Task instructions => Set the data down once more, exactly as it is written.

____ Data to use

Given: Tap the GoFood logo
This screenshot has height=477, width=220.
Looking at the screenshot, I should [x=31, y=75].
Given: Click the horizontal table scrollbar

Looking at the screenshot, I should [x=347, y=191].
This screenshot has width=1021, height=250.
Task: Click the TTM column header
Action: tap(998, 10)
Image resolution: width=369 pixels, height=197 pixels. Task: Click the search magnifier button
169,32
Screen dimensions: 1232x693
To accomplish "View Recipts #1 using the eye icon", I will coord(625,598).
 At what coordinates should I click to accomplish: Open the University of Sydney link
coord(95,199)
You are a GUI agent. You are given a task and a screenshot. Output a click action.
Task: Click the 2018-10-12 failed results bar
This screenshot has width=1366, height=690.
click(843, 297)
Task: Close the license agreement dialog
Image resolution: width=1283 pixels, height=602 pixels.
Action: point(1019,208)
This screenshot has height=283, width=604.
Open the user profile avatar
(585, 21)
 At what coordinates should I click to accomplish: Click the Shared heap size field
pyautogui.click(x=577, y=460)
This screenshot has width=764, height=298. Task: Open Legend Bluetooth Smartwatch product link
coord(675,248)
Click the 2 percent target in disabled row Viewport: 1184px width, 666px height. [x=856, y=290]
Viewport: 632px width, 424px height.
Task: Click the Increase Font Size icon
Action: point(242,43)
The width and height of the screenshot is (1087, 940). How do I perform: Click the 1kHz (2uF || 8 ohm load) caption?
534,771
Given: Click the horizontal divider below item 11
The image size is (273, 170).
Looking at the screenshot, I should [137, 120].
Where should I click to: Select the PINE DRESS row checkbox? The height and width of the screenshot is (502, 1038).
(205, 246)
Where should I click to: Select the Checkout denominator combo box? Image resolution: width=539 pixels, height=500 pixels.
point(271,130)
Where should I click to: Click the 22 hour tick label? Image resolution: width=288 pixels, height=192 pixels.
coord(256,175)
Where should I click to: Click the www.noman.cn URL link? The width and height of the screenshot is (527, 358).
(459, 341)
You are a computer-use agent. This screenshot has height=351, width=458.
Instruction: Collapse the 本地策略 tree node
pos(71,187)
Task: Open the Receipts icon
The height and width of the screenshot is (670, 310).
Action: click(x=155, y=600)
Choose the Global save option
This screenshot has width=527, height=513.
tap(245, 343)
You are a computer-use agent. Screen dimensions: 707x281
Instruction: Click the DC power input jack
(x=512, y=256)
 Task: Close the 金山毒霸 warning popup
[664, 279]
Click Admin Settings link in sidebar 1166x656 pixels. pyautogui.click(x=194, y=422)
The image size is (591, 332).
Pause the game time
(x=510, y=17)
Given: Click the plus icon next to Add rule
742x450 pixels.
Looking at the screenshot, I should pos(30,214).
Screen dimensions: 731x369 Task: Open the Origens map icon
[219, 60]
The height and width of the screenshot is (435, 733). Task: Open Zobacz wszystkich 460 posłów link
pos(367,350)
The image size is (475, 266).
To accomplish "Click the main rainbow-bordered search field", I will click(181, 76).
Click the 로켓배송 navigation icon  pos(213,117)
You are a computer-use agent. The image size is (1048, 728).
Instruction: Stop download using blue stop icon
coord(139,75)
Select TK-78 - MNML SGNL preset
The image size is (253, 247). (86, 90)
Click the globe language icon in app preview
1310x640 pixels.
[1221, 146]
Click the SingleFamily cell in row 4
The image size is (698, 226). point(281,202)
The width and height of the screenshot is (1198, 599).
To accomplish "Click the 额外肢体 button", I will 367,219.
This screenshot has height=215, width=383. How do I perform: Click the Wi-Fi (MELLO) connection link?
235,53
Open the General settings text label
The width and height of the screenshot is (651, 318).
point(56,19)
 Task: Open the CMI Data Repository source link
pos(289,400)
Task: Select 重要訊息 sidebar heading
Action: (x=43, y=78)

________

Result of the task =>
Given: Tap the GoFood logo
This screenshot has height=477, width=220.
Looking at the screenshot, I should [x=31, y=75].
Given: Click the horizontal table scrollbar

Looking at the screenshot, I should [x=347, y=191].
This screenshot has width=1021, height=250.
Task: Click the TTM column header
Action: tap(998, 10)
Image resolution: width=369 pixels, height=197 pixels. Task: Click the search magnifier button
169,32
Screen dimensions: 1232x693
To accomplish "View Recipts #1 using the eye icon", I will coord(625,598).
 At what coordinates should I click to accomplish: Open the University of Sydney link
coord(95,199)
You are a GUI agent. You are given a task and a screenshot. Output a click action.
Task: Click the 2018-10-12 failed results bar
This screenshot has width=1366, height=690.
click(843, 297)
Task: Close the license agreement dialog
Image resolution: width=1283 pixels, height=602 pixels.
Action: point(1019,208)
This screenshot has height=283, width=604.
Open the user profile avatar
(585, 21)
 At what coordinates should I click to accomplish: Click the Shared heap size field
pyautogui.click(x=577, y=460)
This screenshot has width=764, height=298. Task: Open Legend Bluetooth Smartwatch product link
coord(675,248)
Click the 2 percent target in disabled row Viewport: 1184px width, 666px height. [x=856, y=290]
Viewport: 632px width, 424px height.
Task: Click the Increase Font Size icon
Action: point(242,43)
The width and height of the screenshot is (1087, 940). How do I perform: Click the 1kHz (2uF || 8 ohm load) caption?
534,771
Given: Click the horizontal divider below item 11
The image size is (273, 170).
Looking at the screenshot, I should [137, 120].
Where should I click to: Select the PINE DRESS row checkbox? The height and width of the screenshot is (502, 1038).
(205, 246)
Where should I click to: Select the Checkout denominator combo box? Image resolution: width=539 pixels, height=500 pixels.
point(271,130)
Where should I click to: Click the 22 hour tick label? Image resolution: width=288 pixels, height=192 pixels.
coord(256,175)
Where should I click to: Click the www.noman.cn URL link? The width and height of the screenshot is (527, 358).
(459, 341)
You are a computer-use agent. This screenshot has height=351, width=458.
Instruction: Collapse the 本地策略 tree node
pos(71,187)
Task: Open the Receipts icon
The height and width of the screenshot is (670, 310).
Action: click(x=155, y=600)
Choose the Global save option
This screenshot has width=527, height=513.
tap(245, 343)
You are a computer-use agent. Screen dimensions: 707x281
Instruction: Click the DC power input jack
(x=512, y=256)
 Task: Close the 金山毒霸 warning popup
[664, 279]
Click Admin Settings link in sidebar 1166x656 pixels. pyautogui.click(x=194, y=422)
The image size is (591, 332).
Pause the game time
(x=510, y=17)
Given: Click the plus icon next to Add rule
742x450 pixels.
Looking at the screenshot, I should pos(30,214).
Screen dimensions: 731x369 Task: Open the Origens map icon
[219, 60]
The height and width of the screenshot is (435, 733). Task: Open Zobacz wszystkich 460 posłów link
pos(367,350)
The image size is (475, 266).
To accomplish "Click the main rainbow-bordered search field", I will click(181, 76).
Click the 로켓배송 navigation icon  pos(213,117)
You are a computer-use agent. The image size is (1048, 728).
Instruction: Stop download using blue stop icon
coord(139,75)
Select TK-78 - MNML SGNL preset
The image size is (253, 247). (86, 90)
Click the globe language icon in app preview
1310x640 pixels.
[1221, 146]
Click the SingleFamily cell in row 4
The image size is (698, 226). point(281,202)
The width and height of the screenshot is (1198, 599).
To accomplish "Click the 额外肢体 button", I will 367,219.
This screenshot has height=215, width=383. How do I perform: Click the Wi-Fi (MELLO) connection link?
235,53
Open the General settings text label
The width and height of the screenshot is (651, 318).
point(56,19)
 Task: Open the CMI Data Repository source link
pos(289,400)
Task: Select 重要訊息 sidebar heading
Action: (x=43, y=78)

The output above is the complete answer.